New Home Sales Falter

Sales of new homes fell 7.8% in May to an annual rate of 626,000 units. This is the second consecutive monthly drop, following several months of encouraging increases that suggested a reviving housing market. Compared to May of last year, sales are 4% lower.

Even though the average price of a new home fell last month by 8% to $308,000, the median price was down only 2%. Further, for all practical purposes, house prices have changed little over the last year. The average price in May was just $8,000 less than a year ago, which is 3% lower; the median price of $377,000 this year is just 1% higher than a year ago.

Two of the four regions recorded sizable declines in sales in May. The drop was particularly pronounced in the West, with home sales falling by more than one-third. This decline wiped out the gains in sales seen in the region over the previous four months.

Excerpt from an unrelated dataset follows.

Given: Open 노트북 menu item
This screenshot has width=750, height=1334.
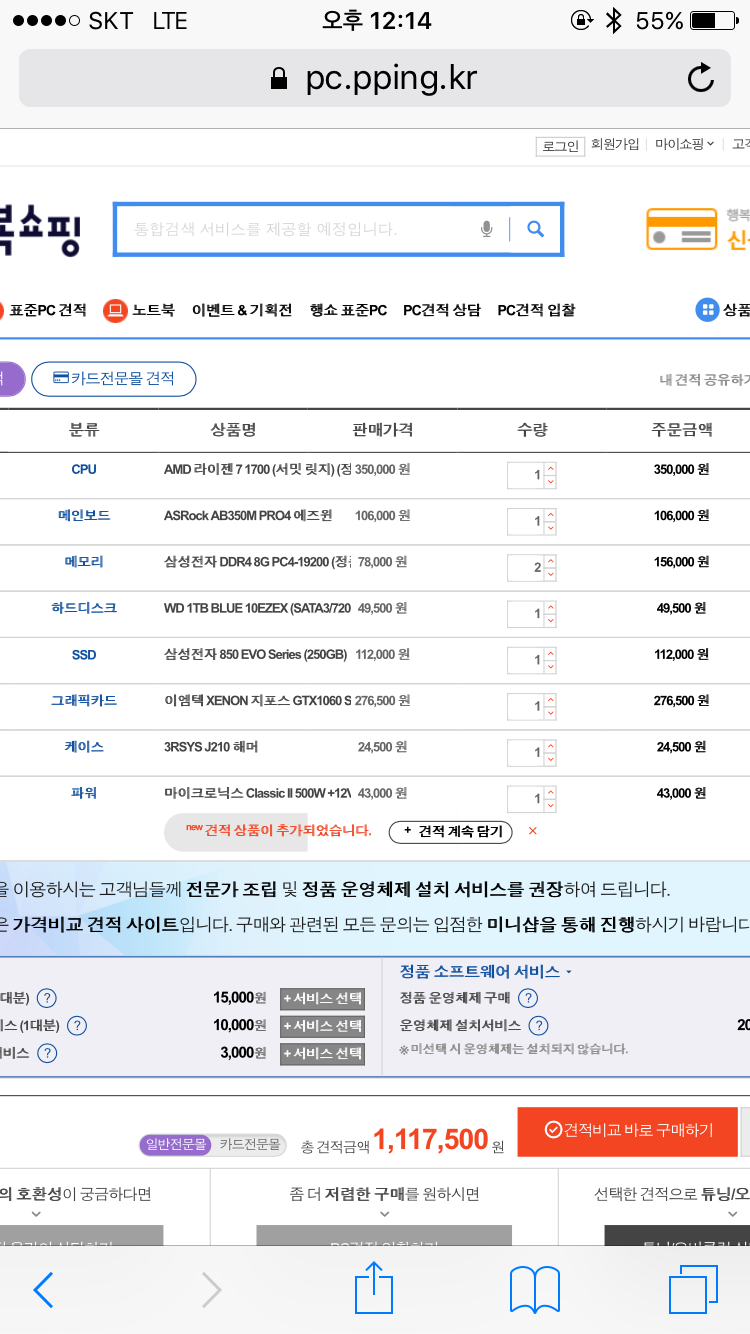Looking at the screenshot, I should pyautogui.click(x=139, y=310).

However, sales in the South region, which typically accounts for over half of new home sales in the U.S., rose by 5%, partly compensating the drop in the Northeast and the West.

Greater Increase in Renters vs. Owners

This month marks a decade since the Great Recession of 2008-2009ended; June 2009 has been designated by the National Bureau of Economic Research as the official end of the latest economic recession. The past 10 years has seen a strong recovery in many areas of the economy, particularly the valuation of public companies measured by the various stock markets indices. The recovery has been significantly stronger in the last couple of years.

The number of workers has increased by more than 20 million, an average of two million per year over the decade, rising from 131 million persons employed in mid-2009 to the current 151 million. The unemployment rate has fallen to 3.6%, a low not seen since the late 1960s.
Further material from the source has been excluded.